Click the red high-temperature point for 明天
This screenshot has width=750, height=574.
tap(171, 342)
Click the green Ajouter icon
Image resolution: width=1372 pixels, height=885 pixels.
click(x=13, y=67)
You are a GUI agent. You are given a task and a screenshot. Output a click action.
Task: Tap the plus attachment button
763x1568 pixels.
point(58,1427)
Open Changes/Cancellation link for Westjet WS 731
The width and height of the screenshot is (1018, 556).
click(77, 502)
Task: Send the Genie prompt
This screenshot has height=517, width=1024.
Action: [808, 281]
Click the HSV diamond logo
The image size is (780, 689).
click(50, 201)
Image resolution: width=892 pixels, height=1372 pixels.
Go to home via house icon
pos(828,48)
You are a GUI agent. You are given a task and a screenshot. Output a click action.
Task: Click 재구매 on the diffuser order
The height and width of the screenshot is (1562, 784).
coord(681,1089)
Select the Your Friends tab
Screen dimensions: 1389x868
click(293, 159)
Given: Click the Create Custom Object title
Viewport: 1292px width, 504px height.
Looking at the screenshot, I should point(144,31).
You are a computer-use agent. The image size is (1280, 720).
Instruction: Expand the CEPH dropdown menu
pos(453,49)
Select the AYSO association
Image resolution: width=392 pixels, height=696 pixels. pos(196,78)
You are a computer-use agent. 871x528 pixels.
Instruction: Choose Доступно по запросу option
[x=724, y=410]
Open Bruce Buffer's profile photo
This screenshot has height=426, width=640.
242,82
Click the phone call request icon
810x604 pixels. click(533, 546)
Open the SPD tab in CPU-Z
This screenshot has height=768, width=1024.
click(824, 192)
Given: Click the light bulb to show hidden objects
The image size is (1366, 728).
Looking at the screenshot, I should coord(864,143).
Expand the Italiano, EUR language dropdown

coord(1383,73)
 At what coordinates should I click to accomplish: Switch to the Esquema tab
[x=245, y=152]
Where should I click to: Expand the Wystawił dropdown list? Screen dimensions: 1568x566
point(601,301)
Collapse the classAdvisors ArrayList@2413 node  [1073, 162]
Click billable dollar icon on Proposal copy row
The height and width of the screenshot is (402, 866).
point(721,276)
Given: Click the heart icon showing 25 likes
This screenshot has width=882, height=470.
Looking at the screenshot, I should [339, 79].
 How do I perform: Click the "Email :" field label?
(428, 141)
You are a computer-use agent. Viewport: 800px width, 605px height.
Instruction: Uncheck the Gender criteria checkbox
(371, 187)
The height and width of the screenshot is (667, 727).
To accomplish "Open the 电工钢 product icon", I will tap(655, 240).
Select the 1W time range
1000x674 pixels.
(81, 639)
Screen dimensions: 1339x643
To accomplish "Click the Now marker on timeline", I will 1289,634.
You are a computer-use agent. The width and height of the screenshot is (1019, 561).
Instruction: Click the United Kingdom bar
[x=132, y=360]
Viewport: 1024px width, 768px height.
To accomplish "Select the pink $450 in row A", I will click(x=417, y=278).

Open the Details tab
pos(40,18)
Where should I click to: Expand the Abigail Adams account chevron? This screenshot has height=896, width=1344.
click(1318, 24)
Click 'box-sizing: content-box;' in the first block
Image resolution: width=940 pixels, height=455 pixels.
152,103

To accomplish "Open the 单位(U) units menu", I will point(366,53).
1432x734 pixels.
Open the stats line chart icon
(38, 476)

•••

**Action item**
Look above for the line with "Instruction: Expand the CEPH dropdown menu" and the line with "You are a computer-use agent. 871x528 pixels.", and reproduce exactly those two lines plus every line between, nothing more.

**Problem solution**
Instruction: Expand the CEPH dropdown menu
pos(453,49)
Select the AYSO association
Image resolution: width=392 pixels, height=696 pixels. pos(196,78)
You are a computer-use agent. 871x528 pixels.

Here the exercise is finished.